This is a guest post by Kate Isaacs, UC Davis, who is one of the authors of the paper presented.
Software visualization for performance is about helping developers find inefficiencies slowing down their code. Performance can have significant affects on the usability, feasibility and cost of running software. At EuroVis 2014, we presented a State-of-The-Art Report (STAR) on performance visualization which I’ll go over below. See here for the full report, slides, and literature website.
Performance is generally measured in terms of time, e.g., time to complete or throughput. Power consumption is another performance measure of interest but there are fewer tools for gathering such data. Since neither can be determined statically, some component of performance data must be gathered during execution (or possibly a simulation there of).
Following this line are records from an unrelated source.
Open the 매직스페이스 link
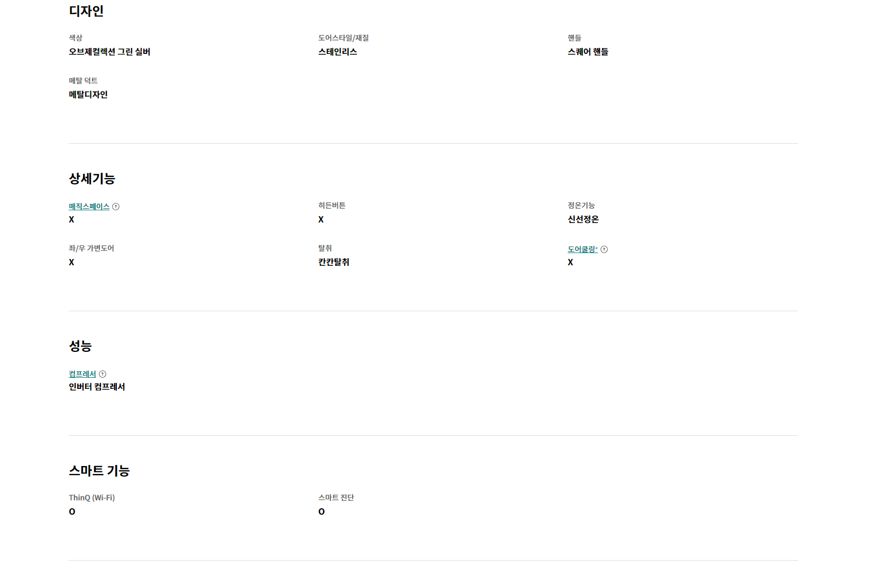Image resolution: width=870 pixels, height=568 pixels. 89,207

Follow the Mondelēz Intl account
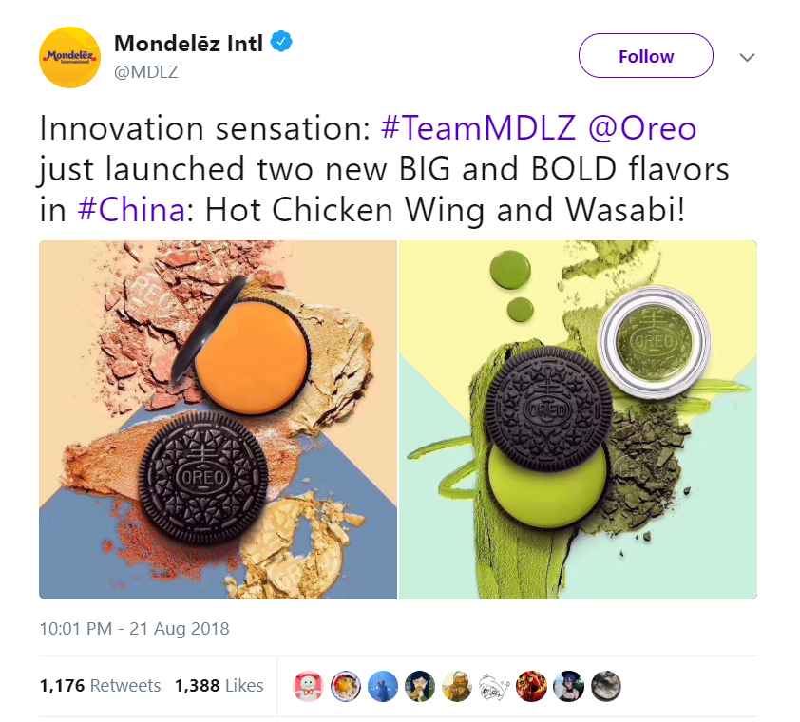pyautogui.click(x=645, y=56)
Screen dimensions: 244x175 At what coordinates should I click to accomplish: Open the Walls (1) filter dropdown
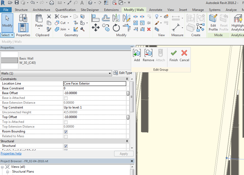[x=56, y=73]
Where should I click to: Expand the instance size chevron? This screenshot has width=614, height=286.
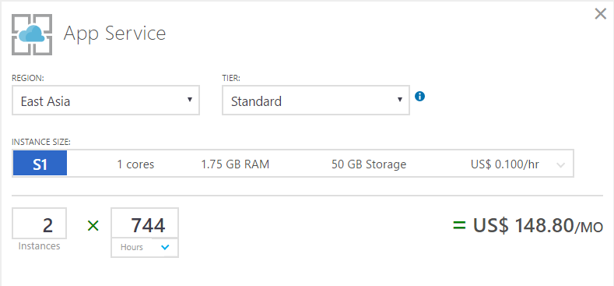tap(561, 164)
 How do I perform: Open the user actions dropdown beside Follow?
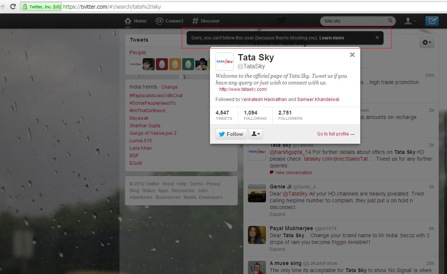pyautogui.click(x=255, y=134)
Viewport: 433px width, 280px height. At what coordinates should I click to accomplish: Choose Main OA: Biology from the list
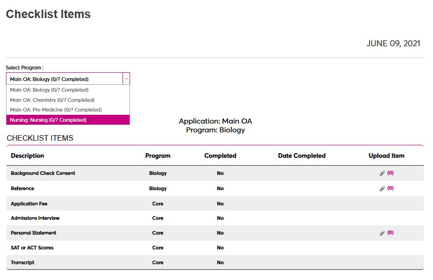click(49, 90)
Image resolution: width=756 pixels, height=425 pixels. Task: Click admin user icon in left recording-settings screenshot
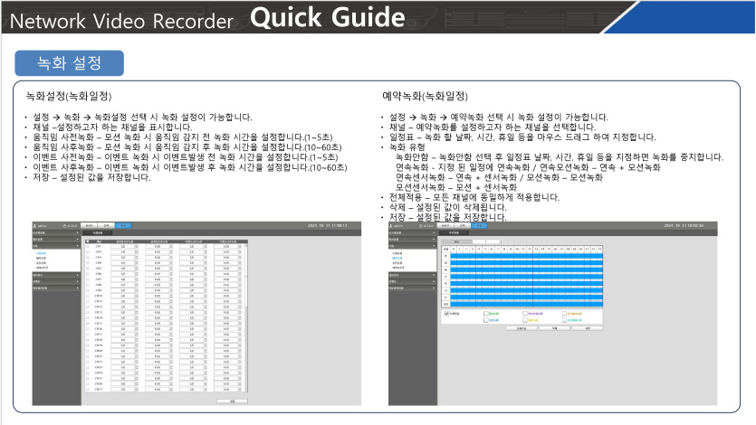[x=34, y=225]

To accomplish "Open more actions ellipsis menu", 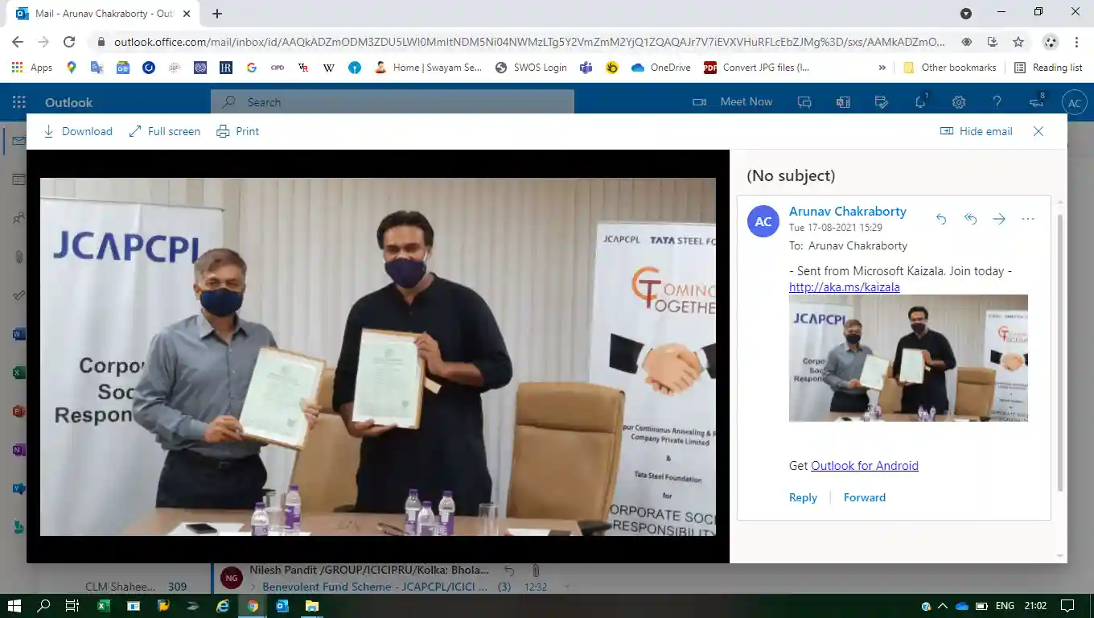I will coord(1028,219).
This includes calling contexts and state information from the software as well as performance counters like cycles, flops, packets, and cache misses from the hardware. Collecting these data generally falls into one of two formats: Profiles aggregate the data in time, offering low overhead but less detail. Traces record each event separately as it occurs and thus quickly grow in size, so must be limited in scope.
We’ve broken down the use of visualization here into three main tasks. First, developers want to gain an overall understanding of what actions the software takes and how it uses resources during execution. Second, developers want help in detecting performance problems — they want to be able to quickly find anomalies, bottlenecks, load imbalance, and misuse of resources. Finally, they want to attribute these problems either to the software itself or some interaction between the software and the system on which it runs. Going beyond line-of-code attribution is a major challenge in helping developers truly understand causes of poor performance.
Though many tools employ visual analytics approaches to meet these tasks, we focused our STAR on the unique visualizations that may be part of these systems or stand alone. We categorized the visualizations by the context they provide to the performance measurements:
The software context is that of the code itself. Call graphs are a popular sub-context for performance visualization. The need to show time or counter data makes indented trees with attached tables or color on node-link diagrams popular avenues.
Performance data has also been displayed on the code itself. Serial traces, like the one of Trümper et al. above, often focus on displaying the call stack in time or other code information, so they fall in the software context as well.
Threads and parallel processes are the fundamental units of the tasks context. Visualizing traces is a large area of research in this context, with challenges due to the sheer number of tasks. Representing the interactions between these tasks and their creation and deletion in time adds even more difficulty. Gantt-like representations and node-link diagrams are widely used here.
The system on which software is run is the hardware context. This can be the individual CPU cores or GPUs running the code and their scheduling of instructions, traces of the memory hierarchy usage, and representations of compute nodes and their interconnection network. We also included the operating system in this context, as that is rarely changed by application developers. When possible, natural representations have been used, but scale and complexity of modern architectures has largely removed this option.
The application context is the domain of what is computed by the software. In scientific simulations, this is often a physical domain and in linear algebra libraries this would be the matrices involved. A lot of work has been done in the SciVis community for visualizing the former, but few tools have integrated a mapping of performance data onto those visualizations.
There are several challenges to address in performance visualization, the largest one being scale. Representing growing numbers of parallel operations or multivariate data from counters, function calls, and static context information is a major part of this problem. However, simply managing and compressing the large amount of data that can be collected is also a problem. Another challenge is handling ensembles of data taken from multiple executions, so developers can better determine the effects of their changes. As mentioned before, sophisticated attribution and depictions of complicated architectures are also in demand. These challenges demonstrate the pressing need for innovative performance visualization.